Juhn Ahn is Assistant Professor in the Department and Centre for the Study of Religion and the Department of East Asian Studies at the University of Toronto.
關鍵詞
Hakuin Ekaku; Kaibara Ekken; labor; Zen; meditation; naikan
摘要
In his Yasenkanna and other writings Zen master Hakuin Ekaku (1686–1769) relies on two seemingly conflicting analogies to speak of the art of nourishing life (yōjō). On the one hand, he maintains that vital energy (ki) must be stored in the cinnabar field (tanden). On the other hand, he maintains that one must circulate vital energy in the body by engaging in labor lest it become stagnant. A similar tension can be observed in Kaibara Ekken’s (1630–1714) immensely popular manual of nourishing life, Yōjōkun.
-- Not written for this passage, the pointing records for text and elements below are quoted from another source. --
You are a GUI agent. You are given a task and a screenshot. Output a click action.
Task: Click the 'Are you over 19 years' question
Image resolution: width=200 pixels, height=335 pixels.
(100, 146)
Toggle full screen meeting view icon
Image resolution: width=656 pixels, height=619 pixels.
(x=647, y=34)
Although Shigehisa Kuriyama points to the industrious revolution and what he calls the “anxiety of stagnation” that swept through the Tokugawa populace as a possible cause for the rise of this tension, the present article will suggest a fundamental redefinition of labor (rō) and, more specifically, reading practices that took place during this period as another possible factor behind this development. Labor, be it meditation or reading, had to demonstrate a sense of self-mastery for it to be true labor and failure to do so would result in exhaustion (rō) or what Hakuin preferred to call the malady of meditation (zenbyō).